Mengingat, kecurangan Pemilu itu sudah terlihat secara terang terangan sejak lama. Banyak fakta dan analisa terkait pemilu curang, termasuk yang terakhir melalui apa yang dibongkar oleh film Dirty Vote. Hingga saat ini, BPIP masih bungkam. Tidak ada narasi pemilu curang bertentangan dengan Pancasila. Tidak ada seruan pemilu curang adalah tindakan radikal, yang merusak kebhinekaan dan nilai Pancasila.

Pancasila, tak bisa berbuat apa-apa untuk mencegah atau mengatasi sengkarut potensi keterbelahan bangsa akibat Pemilu curang. Pancasila, hanya dijadikan alat gebuk untuk membungkam gerakan Islam, dengan menuduh ajaran Islam radikal dan bertentangan dengan Pancasila. Dalam situasi buntu ini, umat Islam makin terbuka dengan ide Khilafah. 

Umat Islam semakin ingin tahu, bagaimana suksesi Khilafah dan rincian metode memperjuangkan Khilafah.
Umat Islam, jadi semakin rindu Khilafah, setelah praktik demokrasi benar-benar telah merusak logika dan mengkhianati aspirasi umat. Khilafah, semakin relevan menjadi arus perubahan dan perjuangan umat Islam untuk mencapai kebangkitannya.
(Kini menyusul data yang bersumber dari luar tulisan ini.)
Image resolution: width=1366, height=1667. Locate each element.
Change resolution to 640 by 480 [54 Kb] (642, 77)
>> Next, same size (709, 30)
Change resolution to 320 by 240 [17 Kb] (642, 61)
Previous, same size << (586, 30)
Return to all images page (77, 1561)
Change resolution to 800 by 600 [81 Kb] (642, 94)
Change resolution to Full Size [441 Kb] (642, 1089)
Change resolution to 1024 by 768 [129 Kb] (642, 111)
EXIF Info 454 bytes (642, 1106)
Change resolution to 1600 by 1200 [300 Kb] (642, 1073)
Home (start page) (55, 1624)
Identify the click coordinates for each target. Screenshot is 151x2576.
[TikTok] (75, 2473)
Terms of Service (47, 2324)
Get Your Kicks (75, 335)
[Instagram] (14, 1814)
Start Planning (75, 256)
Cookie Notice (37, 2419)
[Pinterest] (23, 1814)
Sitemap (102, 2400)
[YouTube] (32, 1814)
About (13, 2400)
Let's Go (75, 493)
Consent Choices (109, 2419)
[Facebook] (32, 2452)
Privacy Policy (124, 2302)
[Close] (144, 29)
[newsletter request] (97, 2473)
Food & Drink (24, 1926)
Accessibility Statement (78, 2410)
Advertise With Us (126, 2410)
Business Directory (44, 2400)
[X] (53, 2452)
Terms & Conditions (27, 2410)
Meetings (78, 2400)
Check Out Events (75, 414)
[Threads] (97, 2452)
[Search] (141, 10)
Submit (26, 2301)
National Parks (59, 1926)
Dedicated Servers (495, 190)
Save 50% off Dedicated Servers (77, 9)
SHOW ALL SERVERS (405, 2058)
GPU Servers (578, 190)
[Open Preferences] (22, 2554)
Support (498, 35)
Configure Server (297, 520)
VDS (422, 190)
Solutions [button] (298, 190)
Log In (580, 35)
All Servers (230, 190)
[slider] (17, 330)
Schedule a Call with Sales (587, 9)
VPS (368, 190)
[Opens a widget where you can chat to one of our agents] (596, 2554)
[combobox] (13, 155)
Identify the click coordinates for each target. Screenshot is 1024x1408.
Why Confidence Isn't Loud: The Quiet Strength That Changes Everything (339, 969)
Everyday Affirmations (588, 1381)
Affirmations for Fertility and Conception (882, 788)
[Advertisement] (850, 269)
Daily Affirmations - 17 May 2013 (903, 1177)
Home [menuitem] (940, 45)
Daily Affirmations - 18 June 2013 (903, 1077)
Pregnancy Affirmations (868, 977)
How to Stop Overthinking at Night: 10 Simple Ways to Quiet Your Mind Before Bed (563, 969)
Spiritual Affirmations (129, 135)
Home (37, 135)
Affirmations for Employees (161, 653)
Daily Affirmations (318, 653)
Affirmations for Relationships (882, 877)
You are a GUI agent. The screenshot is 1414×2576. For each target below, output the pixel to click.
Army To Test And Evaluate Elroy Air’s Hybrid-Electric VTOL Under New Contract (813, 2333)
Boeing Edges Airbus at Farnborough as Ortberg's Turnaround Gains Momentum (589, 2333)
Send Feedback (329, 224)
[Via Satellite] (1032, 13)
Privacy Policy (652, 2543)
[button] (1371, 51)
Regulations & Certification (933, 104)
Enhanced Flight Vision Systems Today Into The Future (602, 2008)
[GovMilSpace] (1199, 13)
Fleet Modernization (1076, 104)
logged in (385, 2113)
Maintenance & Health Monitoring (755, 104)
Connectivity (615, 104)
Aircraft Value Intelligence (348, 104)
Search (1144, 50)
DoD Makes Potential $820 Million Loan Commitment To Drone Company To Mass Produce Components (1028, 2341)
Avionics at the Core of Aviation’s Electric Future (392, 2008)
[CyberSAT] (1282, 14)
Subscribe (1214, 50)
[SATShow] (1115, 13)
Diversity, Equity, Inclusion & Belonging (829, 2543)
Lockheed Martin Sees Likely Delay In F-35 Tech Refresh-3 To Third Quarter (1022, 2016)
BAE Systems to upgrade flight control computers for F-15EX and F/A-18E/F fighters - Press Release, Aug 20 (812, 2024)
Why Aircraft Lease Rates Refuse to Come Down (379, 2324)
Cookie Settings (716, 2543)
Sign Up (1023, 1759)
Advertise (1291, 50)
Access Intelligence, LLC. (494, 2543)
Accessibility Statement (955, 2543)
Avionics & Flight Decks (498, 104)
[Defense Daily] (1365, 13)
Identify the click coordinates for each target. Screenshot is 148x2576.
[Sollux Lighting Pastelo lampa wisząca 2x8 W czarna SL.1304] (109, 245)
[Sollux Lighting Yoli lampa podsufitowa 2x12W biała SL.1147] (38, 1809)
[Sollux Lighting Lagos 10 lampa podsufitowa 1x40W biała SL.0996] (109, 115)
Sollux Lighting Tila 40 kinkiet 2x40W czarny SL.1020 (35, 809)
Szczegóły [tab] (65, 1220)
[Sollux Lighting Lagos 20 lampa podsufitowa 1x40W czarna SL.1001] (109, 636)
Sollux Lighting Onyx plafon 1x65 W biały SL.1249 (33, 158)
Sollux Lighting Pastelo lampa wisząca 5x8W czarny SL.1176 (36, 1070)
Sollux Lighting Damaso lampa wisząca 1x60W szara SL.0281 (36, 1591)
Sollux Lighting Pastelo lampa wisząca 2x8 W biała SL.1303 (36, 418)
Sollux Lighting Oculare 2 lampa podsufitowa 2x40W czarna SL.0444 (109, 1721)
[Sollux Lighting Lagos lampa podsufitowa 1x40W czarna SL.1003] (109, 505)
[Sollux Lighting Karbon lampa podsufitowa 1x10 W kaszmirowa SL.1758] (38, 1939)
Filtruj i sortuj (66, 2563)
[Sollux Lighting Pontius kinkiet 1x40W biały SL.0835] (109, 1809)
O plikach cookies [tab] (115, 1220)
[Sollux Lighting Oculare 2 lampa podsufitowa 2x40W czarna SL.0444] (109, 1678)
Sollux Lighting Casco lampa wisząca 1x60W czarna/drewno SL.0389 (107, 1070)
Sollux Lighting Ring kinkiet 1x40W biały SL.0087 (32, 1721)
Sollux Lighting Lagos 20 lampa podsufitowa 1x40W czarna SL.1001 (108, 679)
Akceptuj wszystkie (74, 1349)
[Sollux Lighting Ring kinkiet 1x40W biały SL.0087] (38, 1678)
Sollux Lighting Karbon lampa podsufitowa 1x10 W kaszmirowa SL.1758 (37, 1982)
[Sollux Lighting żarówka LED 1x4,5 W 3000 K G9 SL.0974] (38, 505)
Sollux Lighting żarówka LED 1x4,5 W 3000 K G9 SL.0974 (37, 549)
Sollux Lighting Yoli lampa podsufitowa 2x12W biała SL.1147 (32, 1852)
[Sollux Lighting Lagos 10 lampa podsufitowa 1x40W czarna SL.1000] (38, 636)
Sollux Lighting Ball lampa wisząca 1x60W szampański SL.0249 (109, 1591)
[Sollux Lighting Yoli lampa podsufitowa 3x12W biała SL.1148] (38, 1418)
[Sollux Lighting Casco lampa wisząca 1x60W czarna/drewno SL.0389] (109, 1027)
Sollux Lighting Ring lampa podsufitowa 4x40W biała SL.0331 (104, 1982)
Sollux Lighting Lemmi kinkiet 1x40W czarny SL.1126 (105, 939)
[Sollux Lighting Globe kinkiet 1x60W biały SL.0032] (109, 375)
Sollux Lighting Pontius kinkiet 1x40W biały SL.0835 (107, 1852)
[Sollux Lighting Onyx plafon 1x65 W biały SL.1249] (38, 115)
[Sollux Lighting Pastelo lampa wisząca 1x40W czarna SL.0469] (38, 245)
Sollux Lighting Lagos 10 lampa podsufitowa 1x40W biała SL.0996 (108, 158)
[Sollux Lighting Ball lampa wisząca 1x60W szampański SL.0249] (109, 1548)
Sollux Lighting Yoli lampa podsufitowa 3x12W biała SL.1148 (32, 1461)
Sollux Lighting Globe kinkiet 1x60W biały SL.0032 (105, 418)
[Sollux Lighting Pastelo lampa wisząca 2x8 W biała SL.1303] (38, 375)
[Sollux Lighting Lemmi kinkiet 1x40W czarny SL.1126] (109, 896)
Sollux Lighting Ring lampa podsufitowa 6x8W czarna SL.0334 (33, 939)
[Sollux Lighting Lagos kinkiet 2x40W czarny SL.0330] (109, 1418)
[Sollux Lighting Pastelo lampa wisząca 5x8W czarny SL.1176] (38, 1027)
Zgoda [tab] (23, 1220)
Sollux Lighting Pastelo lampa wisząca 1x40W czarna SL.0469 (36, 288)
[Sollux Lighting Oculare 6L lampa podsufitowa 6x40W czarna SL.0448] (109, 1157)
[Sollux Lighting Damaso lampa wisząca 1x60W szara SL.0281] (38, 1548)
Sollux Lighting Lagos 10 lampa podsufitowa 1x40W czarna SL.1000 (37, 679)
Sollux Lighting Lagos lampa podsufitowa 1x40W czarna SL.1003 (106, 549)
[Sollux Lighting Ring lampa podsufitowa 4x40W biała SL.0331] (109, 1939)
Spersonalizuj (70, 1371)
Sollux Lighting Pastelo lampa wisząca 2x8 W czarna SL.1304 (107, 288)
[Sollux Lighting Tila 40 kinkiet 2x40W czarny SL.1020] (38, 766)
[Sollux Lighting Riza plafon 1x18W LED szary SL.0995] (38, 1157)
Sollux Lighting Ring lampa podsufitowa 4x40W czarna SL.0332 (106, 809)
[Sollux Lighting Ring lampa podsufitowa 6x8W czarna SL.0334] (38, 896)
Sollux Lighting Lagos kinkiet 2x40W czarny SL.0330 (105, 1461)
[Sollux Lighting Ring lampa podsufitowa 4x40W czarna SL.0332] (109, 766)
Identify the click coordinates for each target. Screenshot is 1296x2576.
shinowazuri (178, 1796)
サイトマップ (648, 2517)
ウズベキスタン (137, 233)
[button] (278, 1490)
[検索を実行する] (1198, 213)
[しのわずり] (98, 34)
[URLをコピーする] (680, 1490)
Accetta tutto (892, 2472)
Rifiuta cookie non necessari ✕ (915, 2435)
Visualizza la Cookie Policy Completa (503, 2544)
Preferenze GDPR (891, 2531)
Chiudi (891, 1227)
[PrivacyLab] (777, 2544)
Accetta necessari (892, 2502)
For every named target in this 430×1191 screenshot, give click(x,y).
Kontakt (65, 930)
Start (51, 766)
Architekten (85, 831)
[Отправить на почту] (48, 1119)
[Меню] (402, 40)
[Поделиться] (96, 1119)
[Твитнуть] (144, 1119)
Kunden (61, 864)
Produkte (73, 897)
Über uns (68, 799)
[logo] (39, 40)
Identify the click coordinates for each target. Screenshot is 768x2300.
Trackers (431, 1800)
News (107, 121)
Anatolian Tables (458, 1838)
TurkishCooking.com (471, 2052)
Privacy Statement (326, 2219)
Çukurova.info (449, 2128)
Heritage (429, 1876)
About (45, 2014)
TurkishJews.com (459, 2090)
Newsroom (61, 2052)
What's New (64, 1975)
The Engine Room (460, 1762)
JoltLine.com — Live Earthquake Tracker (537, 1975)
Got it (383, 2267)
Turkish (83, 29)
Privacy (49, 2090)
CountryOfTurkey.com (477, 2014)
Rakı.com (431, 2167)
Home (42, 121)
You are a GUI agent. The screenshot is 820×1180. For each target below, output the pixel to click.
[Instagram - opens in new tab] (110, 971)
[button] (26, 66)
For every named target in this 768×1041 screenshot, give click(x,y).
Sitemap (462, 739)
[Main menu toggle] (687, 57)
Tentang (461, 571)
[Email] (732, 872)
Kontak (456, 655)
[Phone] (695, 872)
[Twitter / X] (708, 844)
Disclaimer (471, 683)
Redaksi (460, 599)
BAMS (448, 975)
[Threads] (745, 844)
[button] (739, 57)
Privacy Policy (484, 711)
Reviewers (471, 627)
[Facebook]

Ya, ide Khilafah semakin membahana. Diskusi Khilafah makin digemari, dan bahkan menjadi arus baru perubahan -yang sebelumnya- berulangkali ditipu oleh demokrasi. Khilafah, menjadi harapan penyelamat negeri setelah Pancasila terbukti benar-benar gagal merajut kain tenun kebangsaan yang koyak oleh praktik pemilu curang.